La Vielleuse et le Point du jour, portail historique de Belleville

Je ne connaissais pas votre site, particulièrement intéressant ! Je me suis pourtant passionné pour "La vielleuse", jouant moi-même de cet instrument !
Le miroir est une représentation de "Fanchon la vielleuse", personnage ayant eu un succès énorme dans les années 1760-1770.
La légende créée autour de Fanchon est très éloignée de la réalité ! Françoise Chemin (Ciamin pour ses parents restés dans le royaume de Piémont-Sardaigne) , est née en 1737 (à PARIS ?)sa famille est originaire d’un petit village du comté de NICE, aussi "savoyard" que Chambery ou Annecy !
Je pourrais vous en parler pendant des heures !

Répondre à inconnu

le : 4 novembre 2012 par Salvatore en réponse à inconnu

La Vielleuse et le Point du jour, portail historique de Belleville

Merci pour votre message et surtout si vous avez des choses à nous apprendre et à partager, n’hésitez-pas à nous envoyer vos articles à info@des-gens.net

S.Ursini
La Ville des gens

par inconnu - le : 29 janvier 2013

La Vielleuse et le Point du jour, portail historique de Belleville

il est stupéfiant de lire sous la photo représentant les deux établissements "photo datant de 1905" alors que sur celle ci nous distinguons
clairement une deux chevaux et une quatre chevaux ?

Répondre à inconnu

le : 31 janvier 2013 par Salvatore en réponse à inconnu

La Vielleuse et le Point du jour, portail historique de Belleville

Bien évidemment, c’est 1955 et non 1905. Cette affreuse coquille a complètement échappé à ma vigilance. Elle est pourtant tellement visible, si visible même que notre aimable lecteur aurait dû la voir comme telle et non pas supputer une désinformation par ignorance ou confusion mentale. Il est clair que ce ne pouvait pas être 1905, et pas seulement à cause des voitures. Cela n’enlève cependant rien au devoir de prier cette personne de bien vouloir accepter mes excuses.

Maxime Braquet

par Jean-Claude - le : 6 avril 2013

La Vielleuse et le Point du jour, portail historique de Belleville

S’agissant de la Vielleuse il conviendrait de rappeller qu’outre le tableau vitré qui fit sa célébrité, il y avait dans ce café une dizaine de billards (français) et qu’il s’y déroulait des tournois mémorables . Ce café était immense et tout en profondeur.
Des années durant le sous sol était tenu par une dame-pipi, qui s’occupait des toilettes et du téléphone. En ce temps là on téléphonait avec des jettons à fente …. une autre époque !

Répondre à Jean-Claude

le : 7 avril 2013 par Salvatore en réponse à Jean-Claude

La Vielleuse et le Point du jour, portail historique de Belleville

Bonjour,

Merci pour votre message, j’ai transmis à l’auteur de l’article qui ne manquera pas de vous écrire.
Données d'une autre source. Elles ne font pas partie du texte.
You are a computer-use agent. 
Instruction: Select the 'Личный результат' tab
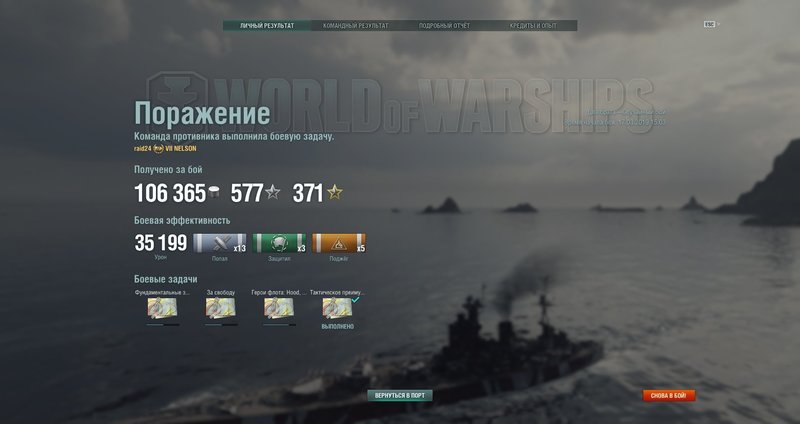point(267,26)
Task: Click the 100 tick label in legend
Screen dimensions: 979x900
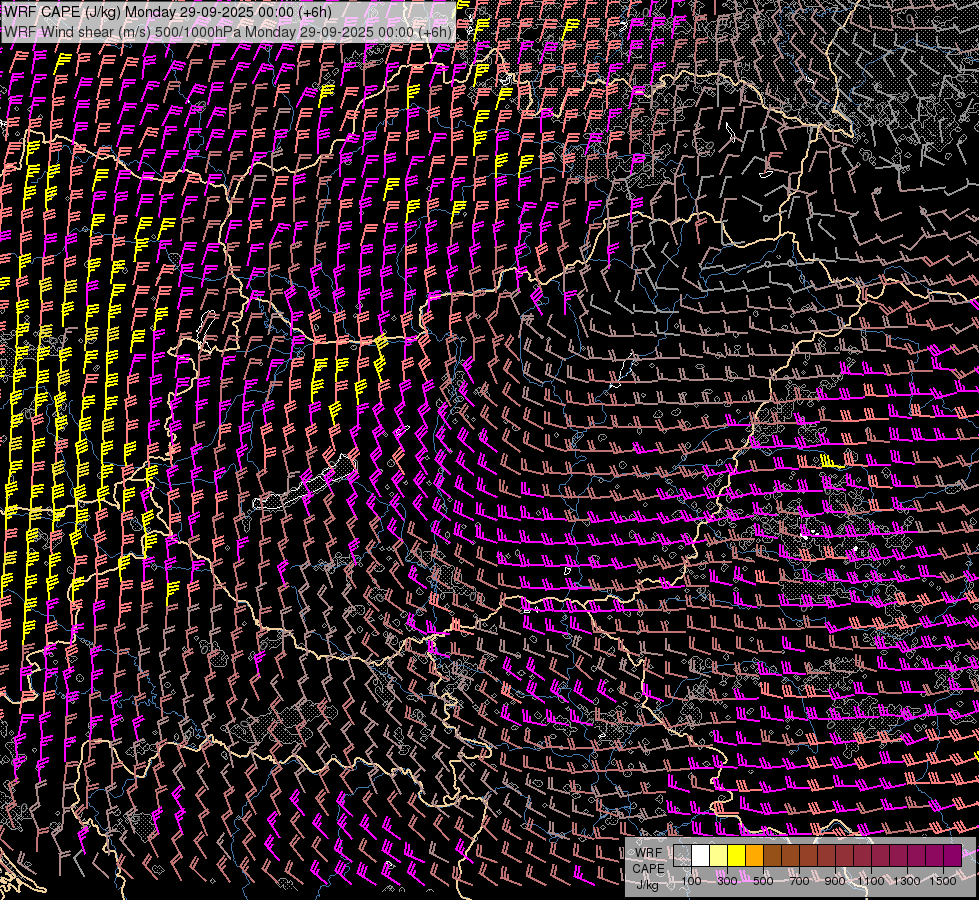Action: click(691, 881)
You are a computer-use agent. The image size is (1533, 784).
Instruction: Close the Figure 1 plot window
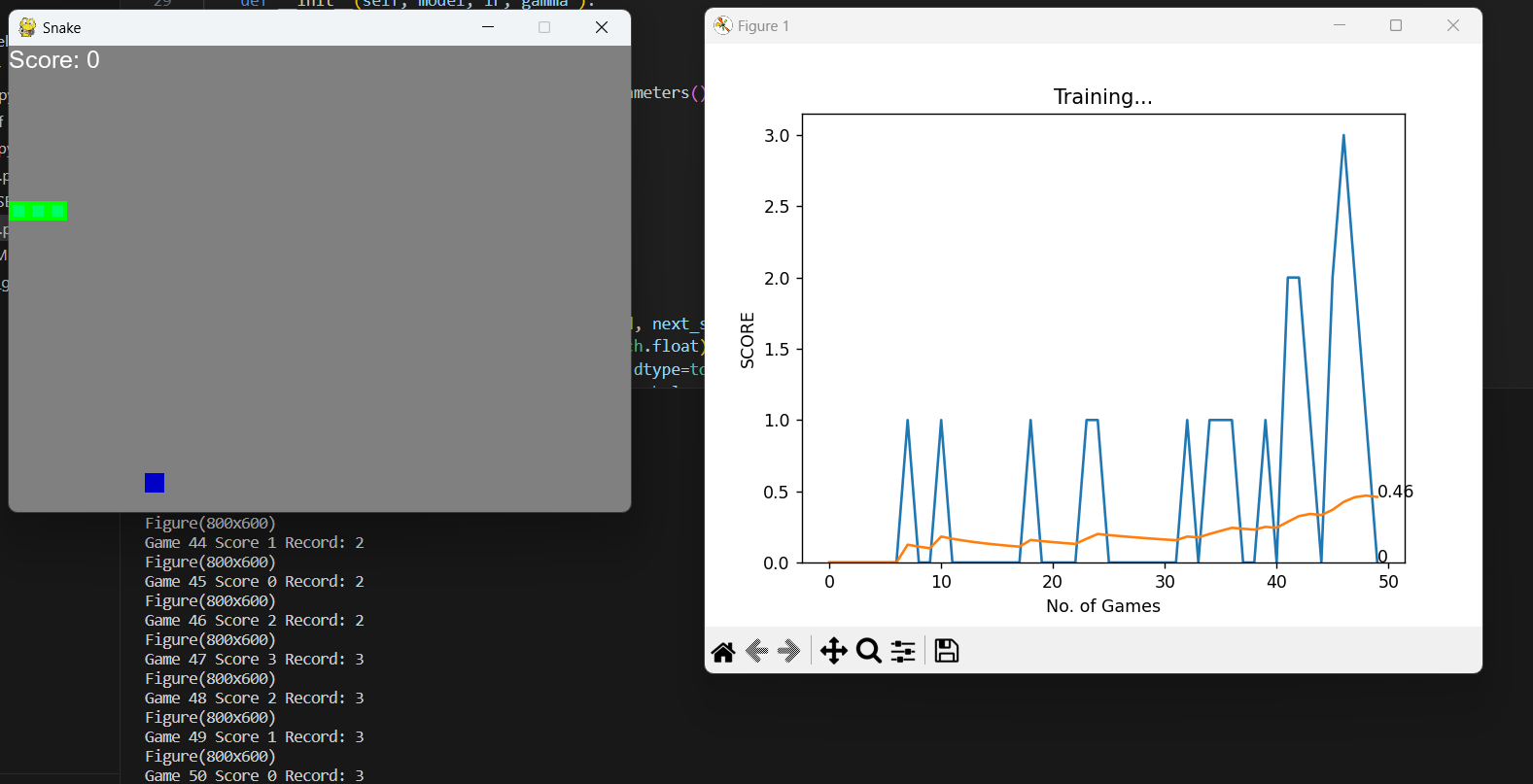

Toutes les précisions sont les bienvenues.

Bien à vous.
S.Ursini
La Ville des Gens

le : 8 avril 2013 par inconnu en réponse à Jean-Claude

La Vielleuse et le Point du jour, portail historique de Belleville

Cher Jean-Claude
Formidable, le témoignage que vous apportez. Allez-y, développez cela, c’est du profit pour tout le monde.
Maxime Braquet

par SIMONY Jean -Jacques - le : 5 mai 2014

La Vielleuse et le Point du jour, portail historique de Belleville

Au sujet de la phrase qui commentait le personnage de la Vielleuse et qui a maintenant disparu, hélas … il était écrit : …. l’hymme de la victoire … avec 2 mm et non pas l’hymne !
Il fallait être observateur pour s’en apercevoir …
Je l’avais fait maintes fois remarquer à de nombreux visiteurs qui ne l’avaient pas vu !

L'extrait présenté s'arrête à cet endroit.